Britain and America Sign Deal on Post-Brexit Trade, Plan Huge Free Trade Agreement

Trade
BRENDAN SMIALOWSKI/AFP/Getty Images

The United Kingdom and the United States have signed a Mutual Recognition Agreement to ensure British-American trade continues seamlessly after Brexit, undercutting EU loyalists who claimed it would be damaged.

The United Kingdom trades with the United States, its largest single trade partner and number one source of inward investment, largely on World Trade Organization (WTO) terms — a so-called “No Deal” situation — as the European Union has failed to strike a bilateral agreement.

This WTO-based relationship is supplemented by a number of mini-agreements on things like regulatory standards, however, which Remainers had hitherto used to claim Brexit would deal a blow to British-American commerce.

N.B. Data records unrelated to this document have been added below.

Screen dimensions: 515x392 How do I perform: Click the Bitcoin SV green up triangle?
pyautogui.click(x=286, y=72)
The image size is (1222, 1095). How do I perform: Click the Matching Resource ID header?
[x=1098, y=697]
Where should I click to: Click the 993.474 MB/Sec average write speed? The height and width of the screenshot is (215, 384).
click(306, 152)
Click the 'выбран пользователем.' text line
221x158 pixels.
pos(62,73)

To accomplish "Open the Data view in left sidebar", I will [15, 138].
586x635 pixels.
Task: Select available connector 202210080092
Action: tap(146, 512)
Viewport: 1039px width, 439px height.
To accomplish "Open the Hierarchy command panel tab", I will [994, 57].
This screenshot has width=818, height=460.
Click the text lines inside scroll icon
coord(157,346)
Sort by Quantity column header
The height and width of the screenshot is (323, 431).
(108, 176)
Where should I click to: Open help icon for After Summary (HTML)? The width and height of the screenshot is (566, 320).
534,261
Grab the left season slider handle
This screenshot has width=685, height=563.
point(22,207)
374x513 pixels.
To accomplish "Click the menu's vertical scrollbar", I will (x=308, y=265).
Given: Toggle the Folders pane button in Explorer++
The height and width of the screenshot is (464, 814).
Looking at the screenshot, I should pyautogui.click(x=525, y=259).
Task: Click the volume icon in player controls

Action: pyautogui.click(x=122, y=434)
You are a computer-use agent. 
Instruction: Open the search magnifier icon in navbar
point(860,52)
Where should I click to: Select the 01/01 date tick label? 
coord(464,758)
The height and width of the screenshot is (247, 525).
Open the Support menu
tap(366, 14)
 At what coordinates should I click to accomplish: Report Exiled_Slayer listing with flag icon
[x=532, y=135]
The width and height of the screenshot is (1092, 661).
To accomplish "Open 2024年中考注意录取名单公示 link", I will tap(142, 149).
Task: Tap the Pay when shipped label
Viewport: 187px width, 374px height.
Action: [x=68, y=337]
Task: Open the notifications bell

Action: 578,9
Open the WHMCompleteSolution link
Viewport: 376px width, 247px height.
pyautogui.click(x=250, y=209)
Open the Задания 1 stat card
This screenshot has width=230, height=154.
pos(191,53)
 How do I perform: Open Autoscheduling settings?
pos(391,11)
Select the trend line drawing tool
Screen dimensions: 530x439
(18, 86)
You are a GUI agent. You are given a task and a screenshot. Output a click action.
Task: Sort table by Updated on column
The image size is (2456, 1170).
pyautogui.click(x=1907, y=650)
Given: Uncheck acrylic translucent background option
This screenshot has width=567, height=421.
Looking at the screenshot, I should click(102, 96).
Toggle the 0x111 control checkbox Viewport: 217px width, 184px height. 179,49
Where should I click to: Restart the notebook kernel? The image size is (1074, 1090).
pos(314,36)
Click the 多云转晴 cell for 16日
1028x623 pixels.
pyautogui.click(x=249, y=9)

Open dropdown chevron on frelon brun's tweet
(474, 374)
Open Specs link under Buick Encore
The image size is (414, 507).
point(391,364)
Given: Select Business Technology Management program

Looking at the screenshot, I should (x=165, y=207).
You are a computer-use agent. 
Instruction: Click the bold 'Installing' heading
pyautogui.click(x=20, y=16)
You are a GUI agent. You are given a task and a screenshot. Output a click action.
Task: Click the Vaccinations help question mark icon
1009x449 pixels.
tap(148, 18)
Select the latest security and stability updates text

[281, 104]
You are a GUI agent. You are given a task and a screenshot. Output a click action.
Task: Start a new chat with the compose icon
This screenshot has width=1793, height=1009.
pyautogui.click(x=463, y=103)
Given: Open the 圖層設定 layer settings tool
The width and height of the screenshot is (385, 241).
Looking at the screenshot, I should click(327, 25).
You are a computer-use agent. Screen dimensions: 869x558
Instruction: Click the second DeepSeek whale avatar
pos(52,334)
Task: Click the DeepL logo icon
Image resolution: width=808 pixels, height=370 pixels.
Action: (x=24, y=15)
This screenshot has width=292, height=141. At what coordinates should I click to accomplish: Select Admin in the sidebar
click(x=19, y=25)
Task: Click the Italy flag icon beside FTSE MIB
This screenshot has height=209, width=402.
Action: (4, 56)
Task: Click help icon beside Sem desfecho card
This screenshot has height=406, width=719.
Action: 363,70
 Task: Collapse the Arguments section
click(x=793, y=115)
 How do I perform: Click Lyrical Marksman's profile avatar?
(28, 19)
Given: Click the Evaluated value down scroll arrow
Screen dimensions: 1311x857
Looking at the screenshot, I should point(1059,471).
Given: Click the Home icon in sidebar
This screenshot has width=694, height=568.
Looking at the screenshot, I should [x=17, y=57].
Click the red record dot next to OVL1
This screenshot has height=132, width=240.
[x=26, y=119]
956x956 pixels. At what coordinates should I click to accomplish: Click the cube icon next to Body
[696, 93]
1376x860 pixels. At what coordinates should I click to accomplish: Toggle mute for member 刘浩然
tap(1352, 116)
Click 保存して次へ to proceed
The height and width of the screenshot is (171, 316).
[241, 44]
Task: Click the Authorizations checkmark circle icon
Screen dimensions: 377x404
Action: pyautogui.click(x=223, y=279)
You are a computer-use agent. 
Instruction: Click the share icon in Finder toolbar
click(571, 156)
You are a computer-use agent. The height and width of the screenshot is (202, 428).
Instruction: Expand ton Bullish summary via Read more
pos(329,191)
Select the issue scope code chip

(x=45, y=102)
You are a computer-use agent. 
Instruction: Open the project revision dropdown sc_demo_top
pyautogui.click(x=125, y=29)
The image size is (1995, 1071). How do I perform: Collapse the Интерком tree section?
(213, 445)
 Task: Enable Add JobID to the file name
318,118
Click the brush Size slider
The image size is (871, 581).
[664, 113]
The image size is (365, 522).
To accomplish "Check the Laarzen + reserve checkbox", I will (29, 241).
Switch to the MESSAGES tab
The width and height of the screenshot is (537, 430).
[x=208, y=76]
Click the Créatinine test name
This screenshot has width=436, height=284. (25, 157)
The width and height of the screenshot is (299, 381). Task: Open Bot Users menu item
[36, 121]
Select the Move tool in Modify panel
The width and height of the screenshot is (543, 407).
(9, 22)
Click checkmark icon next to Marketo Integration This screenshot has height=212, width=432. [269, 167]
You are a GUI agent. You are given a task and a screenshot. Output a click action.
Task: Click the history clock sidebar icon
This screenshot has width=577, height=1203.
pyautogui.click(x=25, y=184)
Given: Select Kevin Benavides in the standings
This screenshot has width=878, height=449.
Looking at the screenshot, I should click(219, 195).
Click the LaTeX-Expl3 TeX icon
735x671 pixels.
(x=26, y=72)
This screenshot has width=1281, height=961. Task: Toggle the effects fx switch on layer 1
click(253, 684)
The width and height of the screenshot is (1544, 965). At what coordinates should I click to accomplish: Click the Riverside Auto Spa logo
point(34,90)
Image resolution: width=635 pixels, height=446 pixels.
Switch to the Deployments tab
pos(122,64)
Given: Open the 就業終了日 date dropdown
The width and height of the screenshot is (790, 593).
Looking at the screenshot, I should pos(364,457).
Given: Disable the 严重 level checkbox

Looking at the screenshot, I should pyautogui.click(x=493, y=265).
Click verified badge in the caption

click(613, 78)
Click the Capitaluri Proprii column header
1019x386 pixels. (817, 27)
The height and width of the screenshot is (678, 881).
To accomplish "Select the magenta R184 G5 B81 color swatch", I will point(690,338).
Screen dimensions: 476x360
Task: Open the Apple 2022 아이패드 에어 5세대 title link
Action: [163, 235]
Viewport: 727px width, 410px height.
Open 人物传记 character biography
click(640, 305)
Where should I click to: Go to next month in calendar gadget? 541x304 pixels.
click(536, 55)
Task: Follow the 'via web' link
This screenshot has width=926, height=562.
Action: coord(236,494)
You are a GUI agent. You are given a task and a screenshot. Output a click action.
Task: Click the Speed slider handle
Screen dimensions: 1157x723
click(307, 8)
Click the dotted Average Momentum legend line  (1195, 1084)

However, the signing of a Mutual Recognition Agreement on Conformity Assessment (MRA) in Washington D.C. by the British ambassador to the United States, Sir Kim Darroch, and Deputy United States Trade Representative C.J. Mahoney on February 14th ensures this will not be the case.

“The UK and the U.S. are the strongest of trading partners and this agreement will allow British and American businesses to keep trading as freely as they do today, without additional bureaucracy,” noted Dr Liam Fox, Britain’s Brexit-supporting Secretary of State for International Trade.

“Our top priority is ensuring continuity for businesses as we leave the European Union and we are signing other agreements in the days and weeks ahead. We look forward to sitting down at the negotiating table with the Americans after we leave the European Union to strike an ambitious new free trade agreement,” he added.

“[W]e’re determined that U.S.-UK trade will continue to flourish,” added Woody Johnson, U.S. ambassador to the Court of St James’s, having previously penned a Valentine’s Day poem to the United Kingdom reading:

Roses are Red
But they soon fade away
For romance that lasts
Sign a new FTA!

While former U.S. President Barack Obama and his would-be successor both suggested Britain would be sent to “the back of the queue” for a trade deal if it left the European Union — allegedly at the behest of former prime minister David Cameron — current U.S. President Donald Trump is keen to put the mother country at “the front of the line” and strike a “powerful” new deal as soon as possible.

The future partnership with the EU which the Remainer-dominated British political establishment appears to be pursuing may make this impossible, however, as it would see the EU retain effective control over British trade policy through the imposition of various onerous obligations with respect to customs and maintaining a “level playing field” economically.